Новый виток интереса к проблеме катарсиса у Достоевского связан с публикацией эссе ГС. Померанца (1991) – нечто вроде рецензии на "Спор о Достоевском" (Театр. 1990, № 2) Ф. Горенштейна, а на деле – опровержение бердяевской философии Эроса. Статья начата утверждением: "Те, кто любят и понимают Достоевского, часто сближают его с классической трагедией. А те, кто Достоевского в целом не чувствуют и не находят у него катарсиса, говорят о бессмысленной жестокости его таланта <…>". Приведенная фраза – парафраз из пражской книги Бердяева "Миросозерцание Достоевского" (1923): "Трагедия Достоевского, как и всякая истинная трагедия, имеет катарсис, очищение и освобождение. Не видят и не знают Достоевского те, которых он исключительно повергает в мрак, в безысходность, которых он мучит и не радует". Бердяев не был одинок в своем выводе; писали об этом и Д. Мережковский, и Б. Вышеславцев.

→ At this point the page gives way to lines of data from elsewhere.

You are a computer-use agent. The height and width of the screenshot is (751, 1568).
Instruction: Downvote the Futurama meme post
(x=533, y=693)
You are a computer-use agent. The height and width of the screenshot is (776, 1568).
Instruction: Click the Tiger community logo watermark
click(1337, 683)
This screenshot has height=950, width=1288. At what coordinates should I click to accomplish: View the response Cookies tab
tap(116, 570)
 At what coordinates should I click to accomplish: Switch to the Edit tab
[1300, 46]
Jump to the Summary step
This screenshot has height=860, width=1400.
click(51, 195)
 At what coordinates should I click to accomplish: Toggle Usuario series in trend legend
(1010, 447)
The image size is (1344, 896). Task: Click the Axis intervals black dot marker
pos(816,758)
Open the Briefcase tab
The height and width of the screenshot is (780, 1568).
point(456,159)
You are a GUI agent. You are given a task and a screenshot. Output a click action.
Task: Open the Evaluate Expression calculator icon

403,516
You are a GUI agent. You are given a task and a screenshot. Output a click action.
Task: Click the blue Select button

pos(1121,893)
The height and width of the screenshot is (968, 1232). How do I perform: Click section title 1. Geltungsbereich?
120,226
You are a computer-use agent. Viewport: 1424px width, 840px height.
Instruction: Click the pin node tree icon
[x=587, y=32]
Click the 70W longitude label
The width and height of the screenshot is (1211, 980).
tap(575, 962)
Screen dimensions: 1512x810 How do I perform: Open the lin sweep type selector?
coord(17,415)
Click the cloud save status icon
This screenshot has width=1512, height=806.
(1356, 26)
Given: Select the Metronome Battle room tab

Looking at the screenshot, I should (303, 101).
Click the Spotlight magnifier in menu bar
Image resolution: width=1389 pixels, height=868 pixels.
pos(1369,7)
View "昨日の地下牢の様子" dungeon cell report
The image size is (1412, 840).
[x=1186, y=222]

Классический катарсис предполагал подражание действию и возгонку актерских и зрительских страстей. "И трагедия, и таинства возникали из мимесиса и катарзиса. Но трагедия пошла по тому же открытому зрительскому пути, что и лежавший в ней народный мим, – по пути демократического широкого зрелища. Мистерии, напротив, недоразвились до демократического жанра, перешли в культ и замкнулись в нем". Теперь, когда применительно к прозе Достоевского слова "трагедия" и "мистерия" приходится употреблять иносказательно, а не в смысле старинных жанровых имен драматизованного и обрядового действа, следует понимать так, что писатель не трагедию или мистерию воссоздает, но изображает вселенский трагизм жизни, который можно назвать и мистериальным состоянием мира, если понимать "мистерию" как приоритетную форму экзистенциальной драмы внутри живой жизни, для которой характерны: 1) сакральная заданность сюжета ("Голгофа"); 2) жертва в качестве ситуативного центра; 3) мотив искупления/спасения. Эти три момента, переживаемые как темы христианской жизни и как проблемы христианской этики, центрированы в плане самосознания автора и делегированы сознанию героя, чтобы быть предъявленными читателю как три вечных вопроса. Никакими посулами эмпирического знания и опытом житейской повседневности проблематики мистериальной реальности не воспринять, не оценить и не понять, как не понять ее и в терминах современного писателю философского знания. Автор мог рассчитывать здесь либо на интуицию, т. е. "непосредственное знание", либо на детскую умудренность старца, ребенка или юродивого. Достоевский вынужден был говорить о насущном за пределами самого "насущного" – на краях бытия и на пороге гнозиса. Как автор апеллировать он мог только к чувству, т. е. ко всей обычной апперцептивной активности своих собеседников, но непременно усиленной до статуса тех самых "духовных чувств", о которых говорил Кант в конце "Первого введения в Критику способности суждения" (1789–1790).